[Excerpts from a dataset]

=====

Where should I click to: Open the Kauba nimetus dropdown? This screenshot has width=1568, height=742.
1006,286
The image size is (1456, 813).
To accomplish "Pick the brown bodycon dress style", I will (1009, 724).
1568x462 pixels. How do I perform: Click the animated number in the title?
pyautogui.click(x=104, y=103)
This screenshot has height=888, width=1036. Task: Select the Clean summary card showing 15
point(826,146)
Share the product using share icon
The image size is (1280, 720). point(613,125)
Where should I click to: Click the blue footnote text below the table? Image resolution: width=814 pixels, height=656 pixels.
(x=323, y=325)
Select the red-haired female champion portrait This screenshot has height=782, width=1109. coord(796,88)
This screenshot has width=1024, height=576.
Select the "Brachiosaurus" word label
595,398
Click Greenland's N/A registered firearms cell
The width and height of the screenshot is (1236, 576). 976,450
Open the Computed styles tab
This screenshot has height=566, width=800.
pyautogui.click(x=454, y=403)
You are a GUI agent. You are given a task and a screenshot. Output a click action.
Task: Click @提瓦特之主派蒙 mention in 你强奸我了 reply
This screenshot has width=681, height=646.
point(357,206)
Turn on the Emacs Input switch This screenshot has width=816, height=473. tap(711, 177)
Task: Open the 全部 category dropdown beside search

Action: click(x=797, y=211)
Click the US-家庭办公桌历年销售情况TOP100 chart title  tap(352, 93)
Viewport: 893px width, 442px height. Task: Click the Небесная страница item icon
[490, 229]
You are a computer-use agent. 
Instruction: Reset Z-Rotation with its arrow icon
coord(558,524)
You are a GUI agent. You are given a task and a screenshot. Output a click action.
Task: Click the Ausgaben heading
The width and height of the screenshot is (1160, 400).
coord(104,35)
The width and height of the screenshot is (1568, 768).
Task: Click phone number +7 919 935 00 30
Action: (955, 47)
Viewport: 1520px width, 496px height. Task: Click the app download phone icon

=====

_PROBLEM REQUIREMENTS_
Copy every line above once more, precisely as it reads.

_EXERCISE ANSWER_
Where should I click to: Open the Kauba nimetus dropdown? This screenshot has width=1568, height=742.
1006,286
The image size is (1456, 813).
To accomplish "Pick the brown bodycon dress style", I will (1009, 724).
1568x462 pixels. How do I perform: Click the animated number in the title?
pyautogui.click(x=104, y=103)
This screenshot has height=888, width=1036. Task: Select the Clean summary card showing 15
point(826,146)
Share the product using share icon
The image size is (1280, 720). point(613,125)
Where should I click to: Click the blue footnote text below the table? Image resolution: width=814 pixels, height=656 pixels.
(x=323, y=325)
Select the red-haired female champion portrait This screenshot has height=782, width=1109. coord(796,88)
This screenshot has width=1024, height=576.
Select the "Brachiosaurus" word label
595,398
Click Greenland's N/A registered firearms cell
The width and height of the screenshot is (1236, 576). 976,450
Open the Computed styles tab
This screenshot has height=566, width=800.
pyautogui.click(x=454, y=403)
You are a GUI agent. You are given a task and a screenshot. Output a click action.
Task: Click @提瓦特之主派蒙 mention in 你强奸我了 reply
This screenshot has width=681, height=646.
point(357,206)
Turn on the Emacs Input switch This screenshot has width=816, height=473. tap(711, 177)
Task: Open the 全部 category dropdown beside search

Action: click(x=797, y=211)
Click the US-家庭办公桌历年销售情况TOP100 chart title  tap(352, 93)
Viewport: 893px width, 442px height. Task: Click the Небесная страница item icon
[490, 229]
You are a computer-use agent. 
Instruction: Reset Z-Rotation with its arrow icon
coord(558,524)
You are a GUI agent. You are given a task and a screenshot. Output a click action.
Task: Click the Ausgaben heading
The width and height of the screenshot is (1160, 400).
coord(104,35)
The width and height of the screenshot is (1568, 768).
Task: Click phone number +7 919 935 00 30
Action: (955, 47)
Viewport: 1520px width, 496px height. Task: Click the app download phone icon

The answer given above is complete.